WHAT YOU NEED TO DO → The full set of records must be printed exactly as given.

Collection entries →
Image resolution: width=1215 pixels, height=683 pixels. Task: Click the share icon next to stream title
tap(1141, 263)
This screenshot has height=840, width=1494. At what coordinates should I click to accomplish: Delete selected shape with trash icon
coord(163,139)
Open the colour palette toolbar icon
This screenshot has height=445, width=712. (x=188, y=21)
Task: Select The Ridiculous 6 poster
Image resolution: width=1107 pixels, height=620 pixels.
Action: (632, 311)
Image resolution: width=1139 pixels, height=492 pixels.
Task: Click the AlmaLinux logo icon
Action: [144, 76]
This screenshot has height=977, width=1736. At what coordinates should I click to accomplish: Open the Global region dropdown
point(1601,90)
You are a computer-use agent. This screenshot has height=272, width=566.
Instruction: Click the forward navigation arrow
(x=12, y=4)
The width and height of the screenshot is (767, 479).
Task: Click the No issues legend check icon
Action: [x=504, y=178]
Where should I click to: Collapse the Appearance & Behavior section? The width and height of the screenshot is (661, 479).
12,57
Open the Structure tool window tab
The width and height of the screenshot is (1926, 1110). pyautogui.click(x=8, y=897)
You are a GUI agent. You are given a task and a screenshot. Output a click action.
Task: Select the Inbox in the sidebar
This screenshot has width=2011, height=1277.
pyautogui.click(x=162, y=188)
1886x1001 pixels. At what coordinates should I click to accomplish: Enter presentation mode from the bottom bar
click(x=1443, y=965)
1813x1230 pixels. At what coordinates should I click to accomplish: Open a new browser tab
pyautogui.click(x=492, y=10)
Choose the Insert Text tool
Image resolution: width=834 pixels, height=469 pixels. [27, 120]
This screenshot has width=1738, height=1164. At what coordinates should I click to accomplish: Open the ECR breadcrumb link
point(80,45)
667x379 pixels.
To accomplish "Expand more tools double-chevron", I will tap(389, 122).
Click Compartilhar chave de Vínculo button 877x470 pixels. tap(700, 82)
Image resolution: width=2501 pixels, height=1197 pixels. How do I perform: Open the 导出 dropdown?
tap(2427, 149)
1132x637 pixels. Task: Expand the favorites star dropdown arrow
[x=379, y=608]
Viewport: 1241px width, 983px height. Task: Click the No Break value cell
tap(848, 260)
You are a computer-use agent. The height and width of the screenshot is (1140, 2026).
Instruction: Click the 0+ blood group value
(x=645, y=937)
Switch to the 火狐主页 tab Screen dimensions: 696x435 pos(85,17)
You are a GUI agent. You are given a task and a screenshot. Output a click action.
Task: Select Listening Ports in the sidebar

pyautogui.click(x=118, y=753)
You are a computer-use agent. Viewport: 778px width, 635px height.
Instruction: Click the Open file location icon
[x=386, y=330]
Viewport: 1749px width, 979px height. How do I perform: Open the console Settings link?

WRITTEN RESPONSE →
Image resolution: width=1215 pixels, height=683 pixels. Task: Click the share icon next to stream title
tap(1141, 263)
This screenshot has height=840, width=1494. At what coordinates should I click to accomplish: Delete selected shape with trash icon
coord(163,139)
Open the colour palette toolbar icon
This screenshot has height=445, width=712. (x=188, y=21)
Task: Select The Ridiculous 6 poster
Image resolution: width=1107 pixels, height=620 pixels.
Action: (632, 311)
Image resolution: width=1139 pixels, height=492 pixels.
Task: Click the AlmaLinux logo icon
Action: [144, 76]
This screenshot has height=977, width=1736. At what coordinates should I click to accomplish: Open the Global region dropdown
point(1601,90)
You are a computer-use agent. This screenshot has height=272, width=566.
Instruction: Click the forward navigation arrow
(x=12, y=4)
The width and height of the screenshot is (767, 479).
Task: Click the No issues legend check icon
Action: [x=504, y=178]
Where should I click to: Collapse the Appearance & Behavior section? The width and height of the screenshot is (661, 479).
12,57
Open the Structure tool window tab
The width and height of the screenshot is (1926, 1110). pyautogui.click(x=8, y=897)
You are a GUI agent. You are given a task and a screenshot. Output a click action.
Task: Select the Inbox in the sidebar
This screenshot has width=2011, height=1277.
pyautogui.click(x=162, y=188)
1886x1001 pixels. At what coordinates should I click to accomplish: Enter presentation mode from the bottom bar
click(x=1443, y=965)
1813x1230 pixels. At what coordinates should I click to accomplish: Open a new browser tab
pyautogui.click(x=492, y=10)
Choose the Insert Text tool
Image resolution: width=834 pixels, height=469 pixels. [27, 120]
This screenshot has width=1738, height=1164. At what coordinates should I click to accomplish: Open the ECR breadcrumb link
point(80,45)
667x379 pixels.
To accomplish "Expand more tools double-chevron", I will tap(389, 122).
Click Compartilhar chave de Vínculo button 877x470 pixels. tap(700, 82)
Image resolution: width=2501 pixels, height=1197 pixels. How do I perform: Open the 导出 dropdown?
tap(2427, 149)
1132x637 pixels. Task: Expand the favorites star dropdown arrow
[x=379, y=608]
Viewport: 1241px width, 983px height. Task: Click the No Break value cell
tap(848, 260)
You are a computer-use agent. The height and width of the screenshot is (1140, 2026).
Instruction: Click the 0+ blood group value
(x=645, y=937)
Switch to the 火狐主页 tab Screen dimensions: 696x435 pos(85,17)
You are a GUI agent. You are given a task and a screenshot. Output a click action.
Task: Select Listening Ports in the sidebar

pyautogui.click(x=118, y=753)
You are a computer-use agent. Viewport: 778px width, 635px height.
Instruction: Click the Open file location icon
[x=386, y=330]
Viewport: 1749px width, 979px height. How do I perform: Open the console Settings link?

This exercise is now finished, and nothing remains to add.